In 1869 our family moved to Kansas.  Father of course heard of the money to be made driving cattle to Kansas and selling them, and there was plenty cattle in Texas that were very cheap and would sell in Kansas for a good profit after the overhead expenses were paid. Father purchased, as I recall, 300 head and pooled in with two other small drivers. Our family landed in Butler Co in early summer. Father hired a crew and put up prairie hay to feed such cattle he did not sell that fall,. I recall we lived in a tent until snow flew, but soon we had a house to move into. The winter was rather severe as some [of] our cattle died, though they had hay stacks to feed at their own will.
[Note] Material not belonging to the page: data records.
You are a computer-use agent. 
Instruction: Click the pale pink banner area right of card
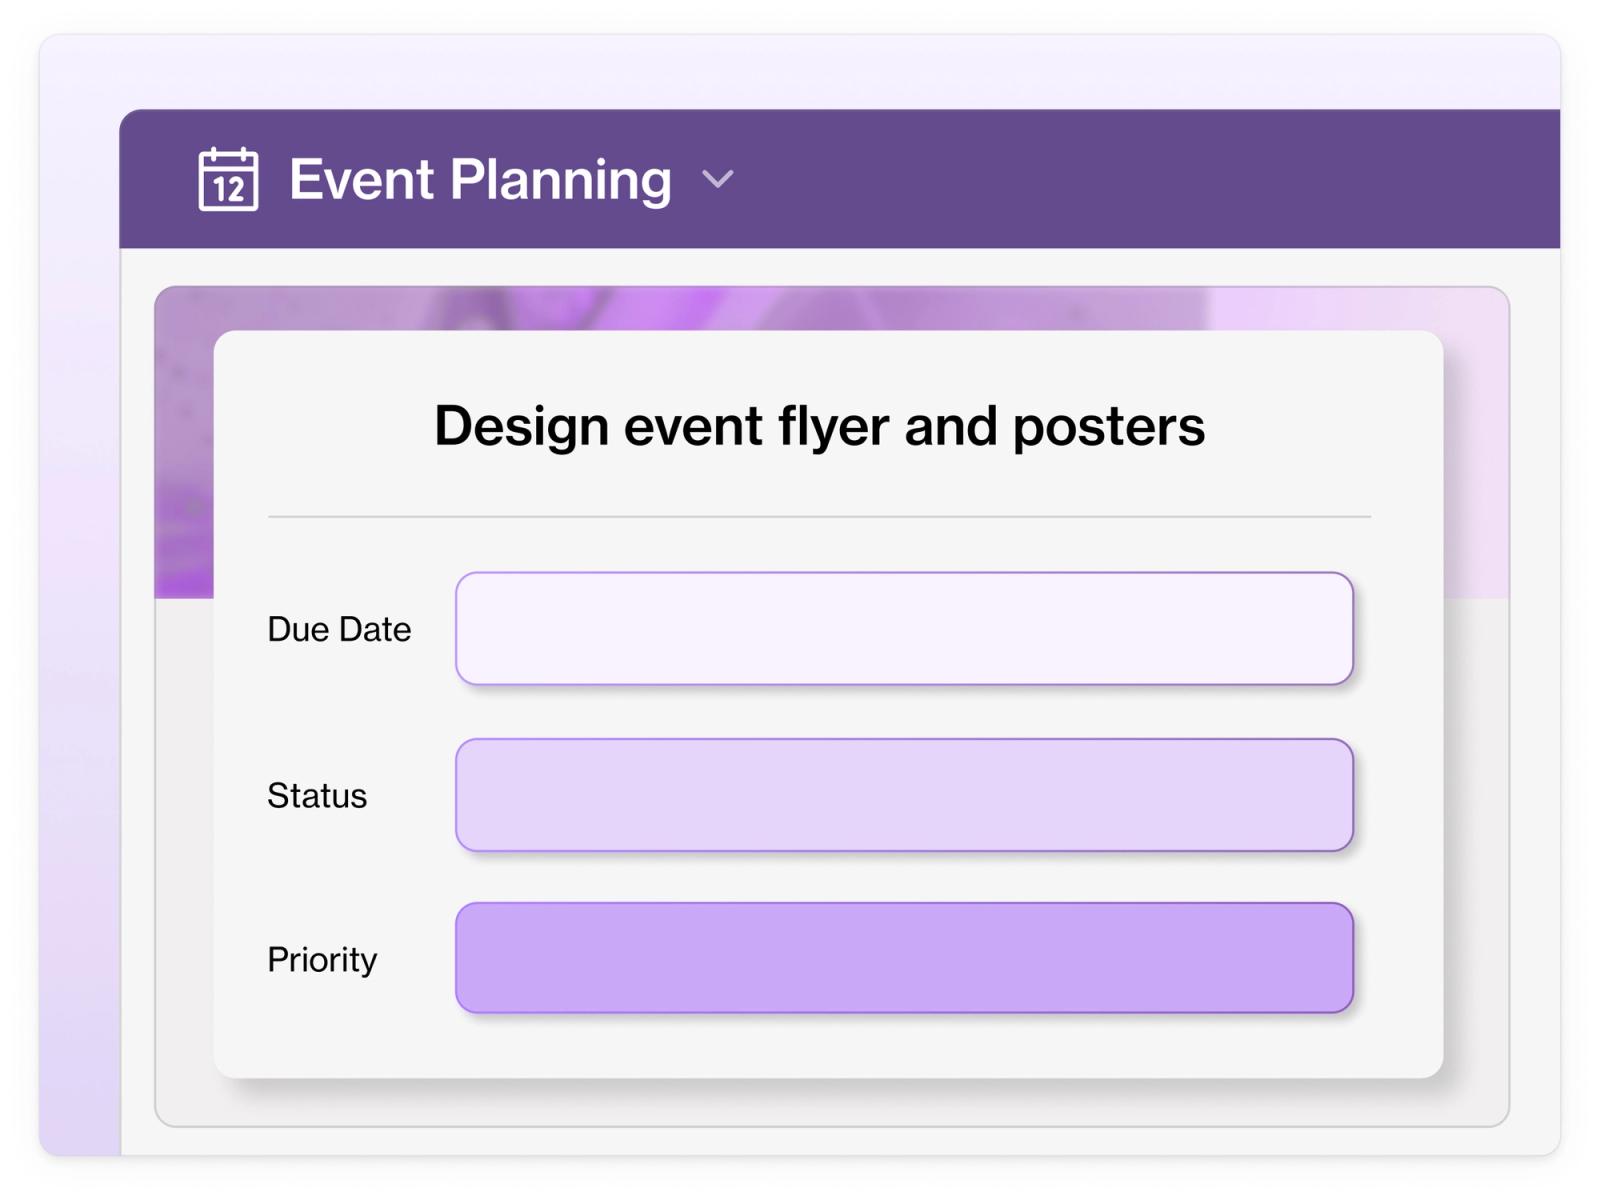[1476, 443]
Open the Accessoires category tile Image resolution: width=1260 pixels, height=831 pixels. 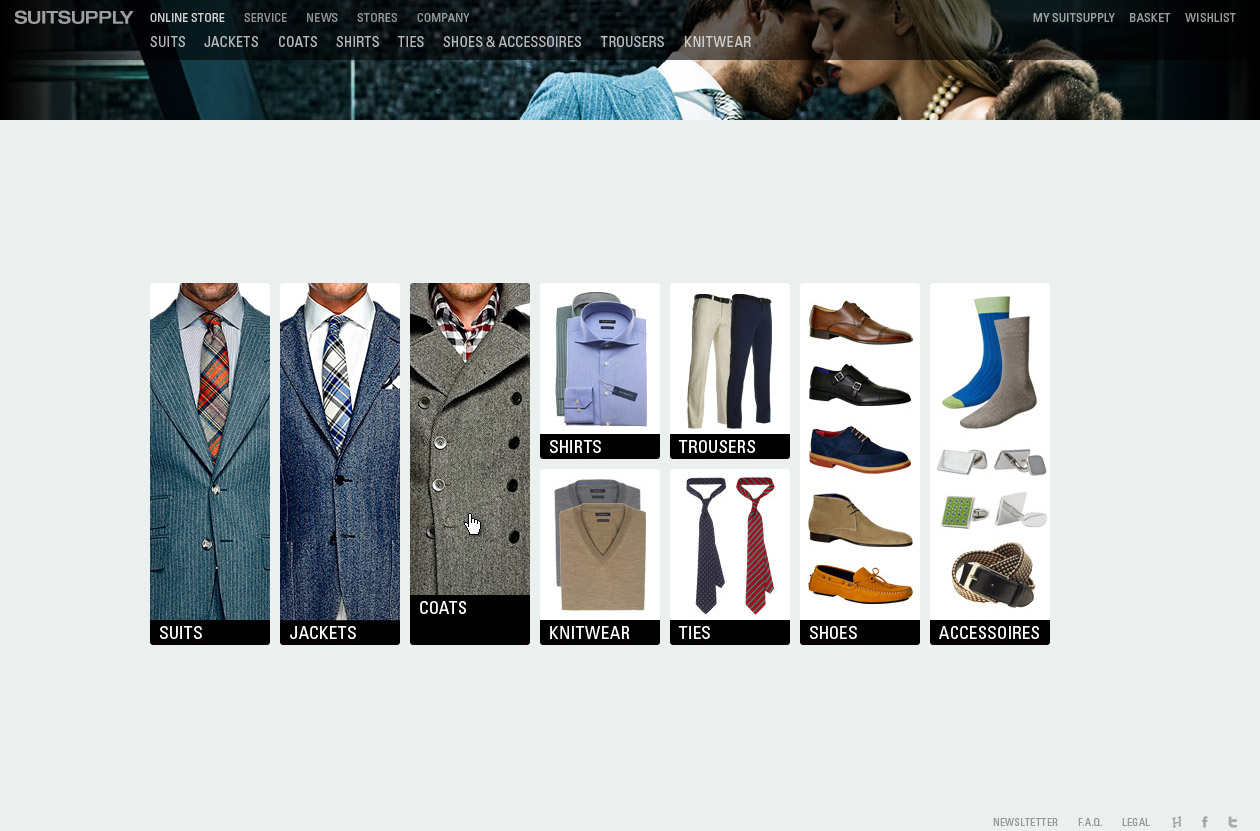(x=990, y=463)
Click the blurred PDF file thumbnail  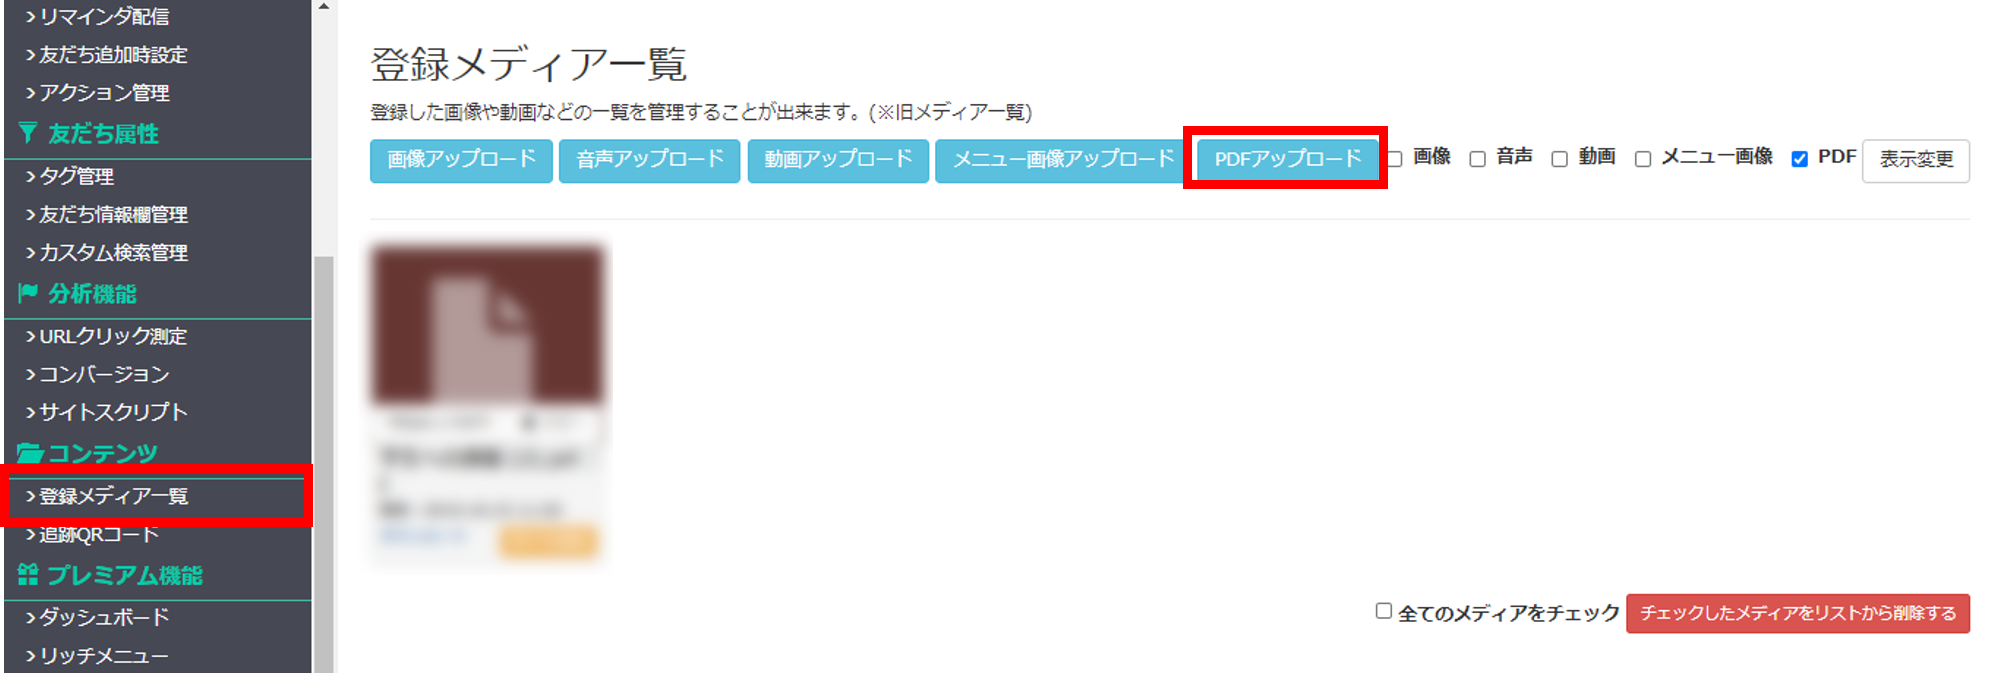[488, 324]
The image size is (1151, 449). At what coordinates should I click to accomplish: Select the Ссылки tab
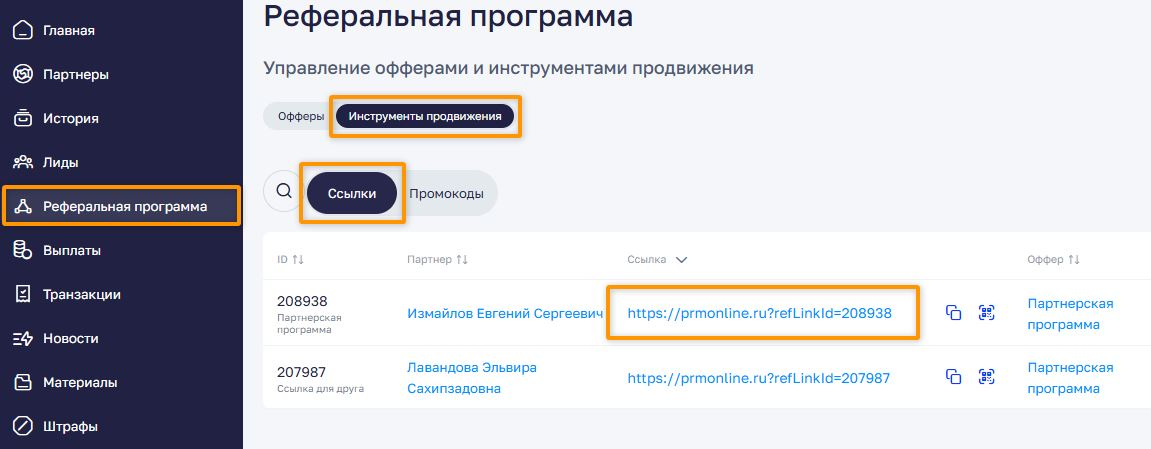point(352,193)
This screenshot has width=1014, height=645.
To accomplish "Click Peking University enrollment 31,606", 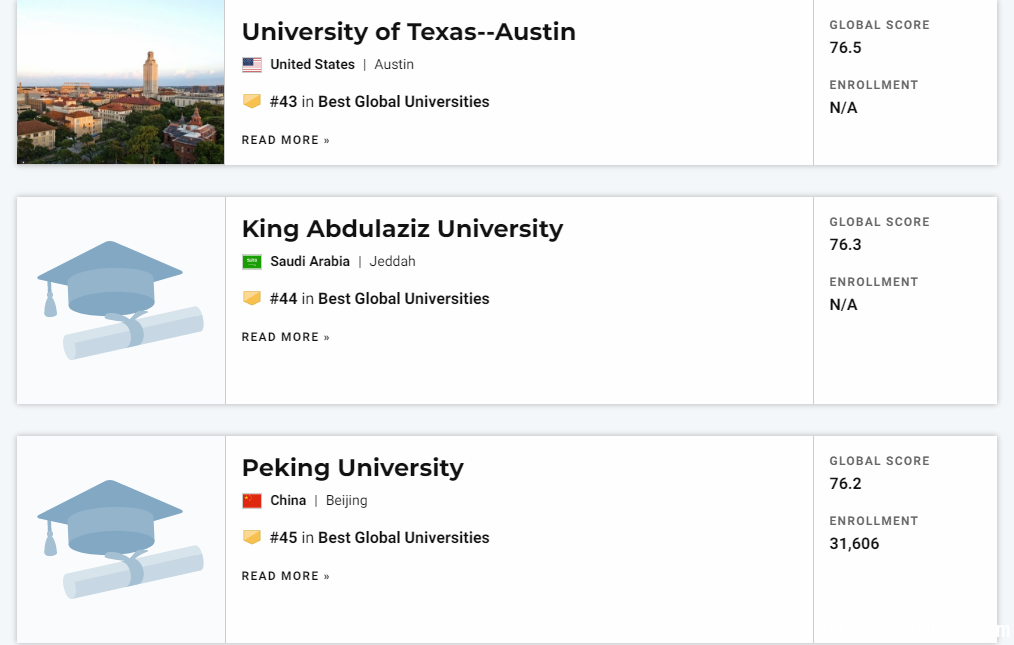I will tap(854, 543).
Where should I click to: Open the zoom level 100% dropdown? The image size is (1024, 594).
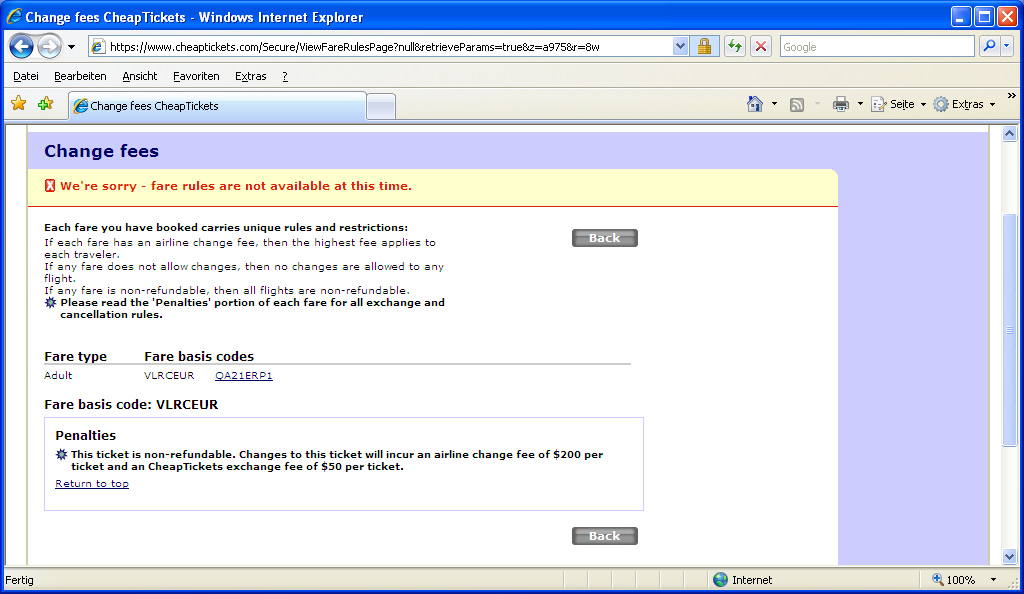993,580
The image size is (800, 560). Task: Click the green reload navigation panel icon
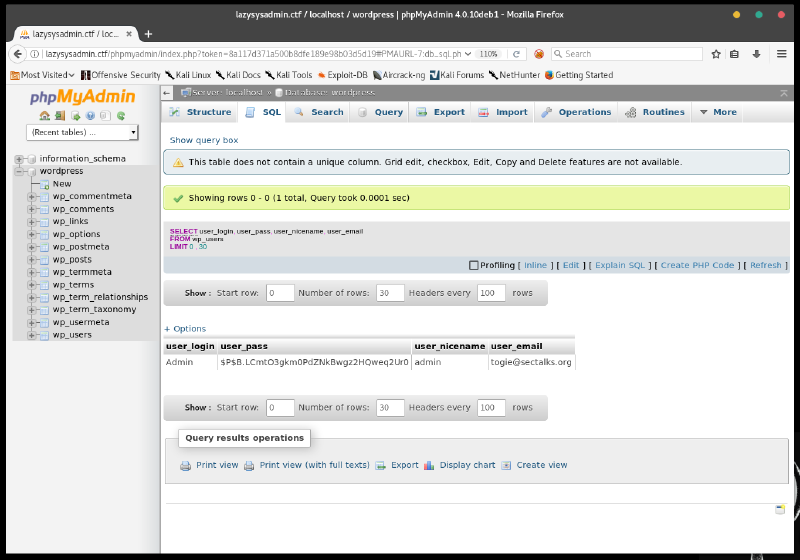[121, 116]
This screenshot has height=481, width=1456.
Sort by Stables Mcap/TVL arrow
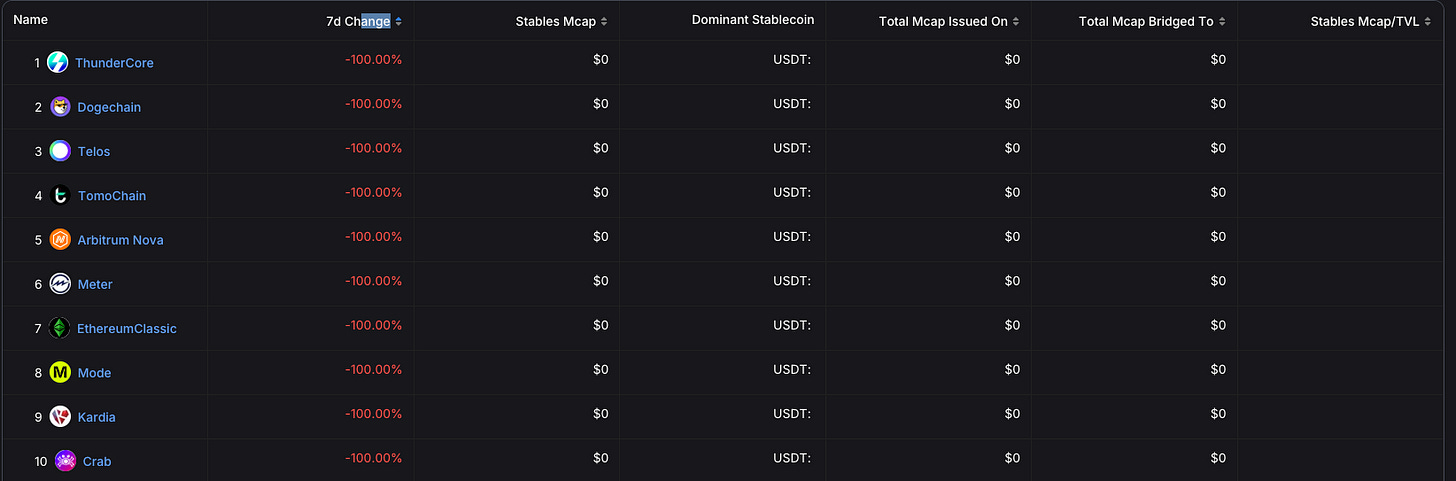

Next spring we moved from Hickory Creek west to Whitewater River where the country was more open and less farms.

F.[ather] had I think 40 yoke of work oxen he had wintered on hay which he moved to our new abode and, as Father went back to Texas for more cattle, it fell to my lot to day-herd these oxen in the daytime and pen them at night. had two ponies to herd on and by the time Father returned I had the hair worn off those ponies' weathers & back in places, as I had no saddle. While there our baby brother took sick & died. The grave I know not now where it is. While the baby was sick we lived in a one room log cabin with a wagon sheet hung up for a door and a blanket for a window shutter. One day a man stuck his head thru the door and stared which scared Mother. We sat up all nite, as we had no firearms. I was placed by the door with the ax. But our fears proved to be groundless. Those oxen stampeded one day and ran into a cornfield and had a sample of Kan. corn before I could get them out of the corn.  F.[ather] had to pay damages for corn when he returned. I think half of 2 year old beef - which was cheap as the oxen did well on the luscious grass of Kan. that was free to all who would graze it.